Step 2: Add Entry Point and Build

Add the llm_planner_node to your setup.py and rebuild your workspace.

Step 3: Run the Full Pipeline

  1. Set your API key: export GEMINI_API_KEY='your_key_here'.
  2. Terminal 1: Run the Whisper node.
    ros2 run voice_agent_py whisper_node
  3. Terminal 2: Run the LLM Planner node.
    ros2 run voice_agent_py llm_planner_node
  4. Terminal 3: Listen to the final plan output.
    ros2 topic echo /robot_action_plan
  5. Speak a command: "Could you please take the red block and put it in the storage bin."

You should see the Whisper node transcribe your speech, then the LLM node will receive it, query the API, and finally, you'll see the structured JSON plan appear in Terminal 3.

Example Output on /robot_action_plan:

data: '[{"action": "go_to", "parameters": {"location": "table_a"}}, {"action": "pick_up", "parameters": {"object": "red_block"}}, {"action": "go_to", "parameters": {"location": "corner_c"}}, {"action": "drop_in", "parameters": {"bin": "storage_bin"}}]'

Common Pitfalls

  1. Pitfall: The LLM output is not valid JSON or includes extra text.

    • Cause: The prompt was not constrained enough.
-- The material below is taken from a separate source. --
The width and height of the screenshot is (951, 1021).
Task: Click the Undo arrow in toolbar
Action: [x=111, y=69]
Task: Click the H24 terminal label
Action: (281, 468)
Gemini models can sometimes add explanatory text.
    • Fix: Emphasize the need for raw JSON in your system prompt. The code includes a basic cleanup for markdown, but you might need more robust parsing to find the JSON block if the model is particularly verbose.
  2. Pitfall: The LLM "hallucinates" actions or objects that don't exist.
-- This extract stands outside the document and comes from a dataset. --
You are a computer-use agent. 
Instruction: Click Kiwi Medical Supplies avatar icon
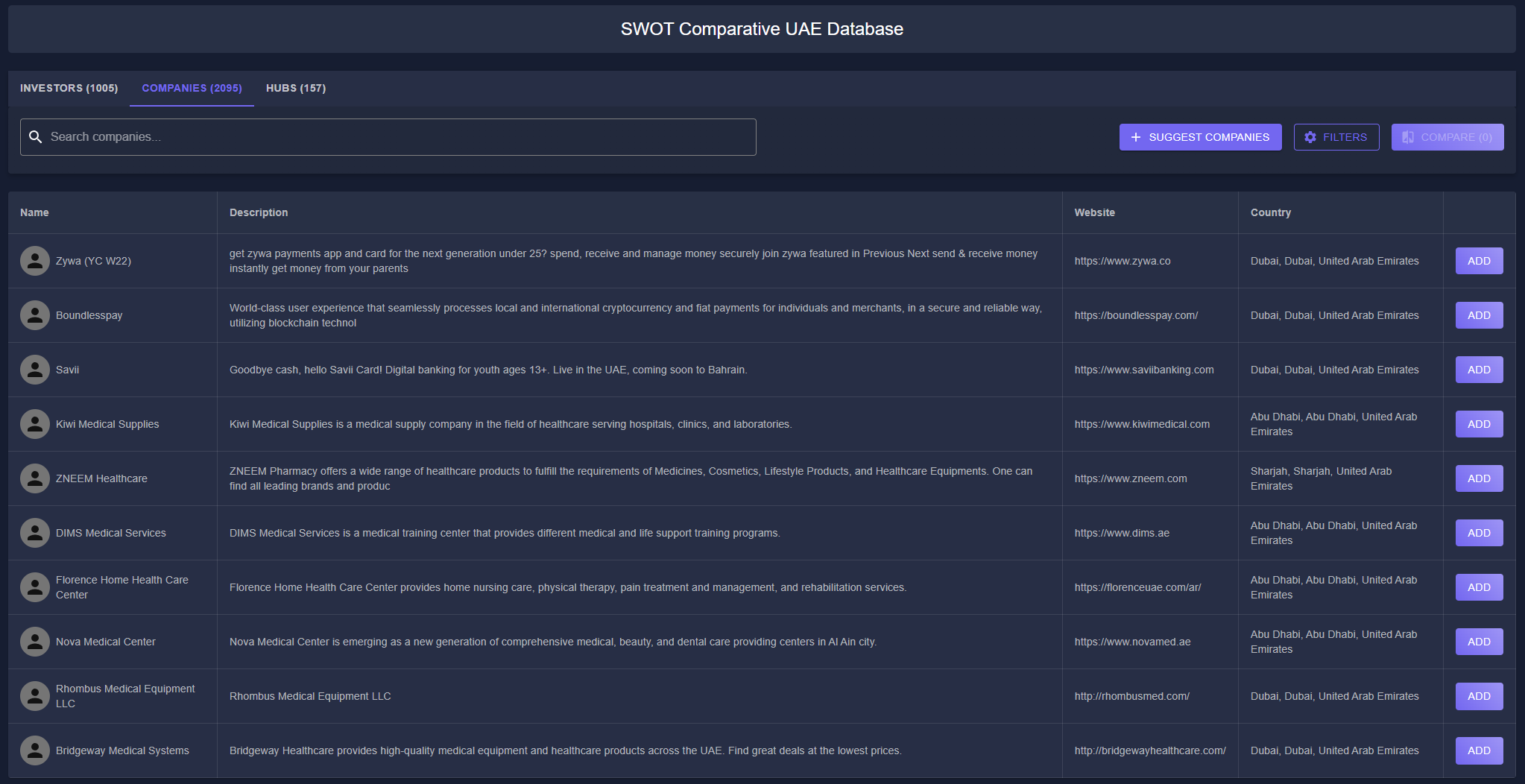point(35,424)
    • Cause: The user's command was ambiguous, or the LLM is being too "creative."
    • Fix: Make your system prompt more strict. You can add a line like "If the user's command cannot be fulfilled with the available actions and objects, respond with an empty JSON array []." After parsing the JSON, your Python code should always validate that the action and its parameters are valid before attempting execution.

Student Exercises

Exercise 1: Add a New Robot Ability

Task: Give your robot a new ability: wave(hand). Update the system prompt to include this new action (e.g., it can wave with its "left_hand" or "right_hand"). Then, give it a voice command like "Hello robot, please wave your left hand" and verify that the correct JSON plan is generated.

Solution Steps:

  1. In the system_prompt string in llm_planner_node.py, add - wave(hand) to the list of actions.
  2. You might also want to add to the world state: "The robot has a 'left_hand' and a 'right_hand'".
  3. Relaunch the node and give it the new command. The expected output would be [{"action": "wave", "parameters": {"hand": "left_hand"}}].
Exercise 2: Create a Dummy Action Executor

Task: Create a third node, action_executor_node.py, that subscribes to /robot_action_plan. This node will parse the JSON and "execute" the plan by printing what it's doing.

Solution Steps:

  1. Create the new node file.
  2. Subscribe to /robot_action_plan.
  3. In the callback, use json.loads(msg.data) to parse the JSON string into a Python dictionary.
  4. Loop through the list of actions in the plan.
  5. For each action, use if/elif statements to check the action name.
  6. Print a descriptive log message, e.g., self.get_logger().info(f"Executing: Moving to {action['parameters']['location']}").
  7. Use time.sleep(2) after each print statement to simulate the action taking time.
  8. This closes the loop on our VLA pipeline, from voice to (simulated) action!